_Written exercise_: Rewrite the CoAtNets article below from the words "Convolutional neural networks" through "for representation x.", using "feature maps" wherever "channels" appears.

_Source_:
CoAtNets

A class of state-of-the-art computer vision models

Photo by Monisha Selvakumar

This post refers mainly to the paper CoAtNet: Marrying Convolution and Attention for All Data Sizes by Z. Dai et al. (2021).

CoAtNet models (pronounced “coat” net) for computer vision emerge as a combination of the Convolutional and Transformer (a Self-Attention based model) architectures. Experiments show that CoAtNets achieve state-of-the-art performance across various datasets like ImageNet and JFT-3B.

Convolution and Self-Attention

Convolutional neural networks (CNNs) use the convolution operation as follows (check here for a simple intro to convolution operation). Let x be a given input — think of an image or, more generally, a feature representation —  whose dimensions are r × c × d, where r and c are image (or representation) rows and columns, d is the number of channels. Let \mathcal{L}(i) be a local image patch around pixel xᵢ, where i denotes coordinates (α, β). Then the convolution output yᵢ is

\displaystyle y_i = \sum_{\mathcal{L}(i)} w_{i-j} \odot x_j

where ij = (α, β) – (m, n) and wᵢ is a weight (a convolution kernel entry). The index j = (m, n) varies over the patch \mathcal{L}(i) . Note that xᵢ can be also considered as a 1 × 1 × d, so the product might involve multiple channels. Below, an example with \mathcal{L}(i) = \mathcal{L} (3, 3), a local patch for representation x.

_Extracted data_:
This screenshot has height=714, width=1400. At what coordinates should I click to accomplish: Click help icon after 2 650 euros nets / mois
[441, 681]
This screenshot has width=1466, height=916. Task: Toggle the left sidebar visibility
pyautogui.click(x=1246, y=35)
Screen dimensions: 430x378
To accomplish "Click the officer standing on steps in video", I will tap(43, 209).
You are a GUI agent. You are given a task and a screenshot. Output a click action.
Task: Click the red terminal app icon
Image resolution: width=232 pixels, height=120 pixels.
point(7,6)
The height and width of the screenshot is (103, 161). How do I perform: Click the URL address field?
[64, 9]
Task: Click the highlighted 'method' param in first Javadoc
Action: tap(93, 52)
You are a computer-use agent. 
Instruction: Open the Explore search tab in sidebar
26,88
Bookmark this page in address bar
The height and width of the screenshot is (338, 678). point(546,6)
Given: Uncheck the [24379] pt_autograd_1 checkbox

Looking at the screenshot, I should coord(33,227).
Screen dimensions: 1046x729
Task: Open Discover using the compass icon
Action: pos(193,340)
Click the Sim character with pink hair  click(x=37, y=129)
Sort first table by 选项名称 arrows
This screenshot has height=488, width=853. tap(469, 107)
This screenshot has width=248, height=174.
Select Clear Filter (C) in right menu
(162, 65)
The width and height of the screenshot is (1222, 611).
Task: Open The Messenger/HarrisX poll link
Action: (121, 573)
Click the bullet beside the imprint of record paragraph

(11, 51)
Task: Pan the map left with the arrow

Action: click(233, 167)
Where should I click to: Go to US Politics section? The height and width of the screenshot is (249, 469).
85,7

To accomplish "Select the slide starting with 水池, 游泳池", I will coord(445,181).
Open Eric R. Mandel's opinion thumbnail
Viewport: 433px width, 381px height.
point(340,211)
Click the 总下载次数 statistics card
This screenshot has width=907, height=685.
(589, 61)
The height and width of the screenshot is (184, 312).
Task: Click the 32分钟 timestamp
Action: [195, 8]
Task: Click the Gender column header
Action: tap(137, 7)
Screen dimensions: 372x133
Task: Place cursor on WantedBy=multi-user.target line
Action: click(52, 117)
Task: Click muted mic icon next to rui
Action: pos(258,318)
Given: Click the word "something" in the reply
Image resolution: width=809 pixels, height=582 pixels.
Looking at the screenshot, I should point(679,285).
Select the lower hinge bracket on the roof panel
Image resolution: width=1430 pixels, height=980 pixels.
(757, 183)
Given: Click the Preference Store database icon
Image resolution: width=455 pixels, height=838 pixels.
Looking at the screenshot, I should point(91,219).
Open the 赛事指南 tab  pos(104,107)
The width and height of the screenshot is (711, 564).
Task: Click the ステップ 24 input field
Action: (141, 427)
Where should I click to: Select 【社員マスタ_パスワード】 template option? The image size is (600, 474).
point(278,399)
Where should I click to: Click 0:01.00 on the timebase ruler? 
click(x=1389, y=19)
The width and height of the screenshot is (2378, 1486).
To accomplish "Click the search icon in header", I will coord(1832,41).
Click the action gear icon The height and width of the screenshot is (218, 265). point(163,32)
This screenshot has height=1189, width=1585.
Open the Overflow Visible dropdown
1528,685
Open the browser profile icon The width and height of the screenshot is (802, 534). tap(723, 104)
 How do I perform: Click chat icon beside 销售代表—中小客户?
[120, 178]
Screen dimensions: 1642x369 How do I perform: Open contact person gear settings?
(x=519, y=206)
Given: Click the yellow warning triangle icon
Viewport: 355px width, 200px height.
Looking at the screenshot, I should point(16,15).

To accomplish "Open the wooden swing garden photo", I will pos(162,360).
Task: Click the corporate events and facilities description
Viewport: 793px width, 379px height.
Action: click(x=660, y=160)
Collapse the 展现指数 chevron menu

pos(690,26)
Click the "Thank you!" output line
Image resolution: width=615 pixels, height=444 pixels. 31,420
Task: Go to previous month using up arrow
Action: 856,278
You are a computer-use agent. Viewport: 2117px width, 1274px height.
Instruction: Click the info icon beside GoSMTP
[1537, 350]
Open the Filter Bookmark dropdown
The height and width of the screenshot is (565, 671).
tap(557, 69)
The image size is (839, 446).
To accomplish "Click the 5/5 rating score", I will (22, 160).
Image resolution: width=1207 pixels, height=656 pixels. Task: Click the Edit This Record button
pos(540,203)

_Result_:
Convolutional neural networks (CNNs) use the convolution operation as follows (check here for a simple intro to convolution operation). Let x be a given input — think of an image or, more generally, a feature representation —  whose dimensions are r × c × d, where r and c are image (or representation) rows and columns, d is the number of feature maps. Let \mathcal{L}(i) be a local image patch around pixel xᵢ, where i denotes coordinates (α, β). Then the convolution output yᵢ is

\displaystyle y_i = \sum_{\mathcal{L}(i)} w_{i-j} \odot x_j

where ij = (α, β) – (m, n) and wᵢ is a weight (a convolution kernel entry). The index j = (m, n) varies over the patch \mathcal{L}(i) . Note that xᵢ can be also considered as a 1 × 1 × d, so the product might involve multiple feature maps. Below, an example with \mathcal{L}(i) = \mathcal{L} (3, 3), a local patch for representation x.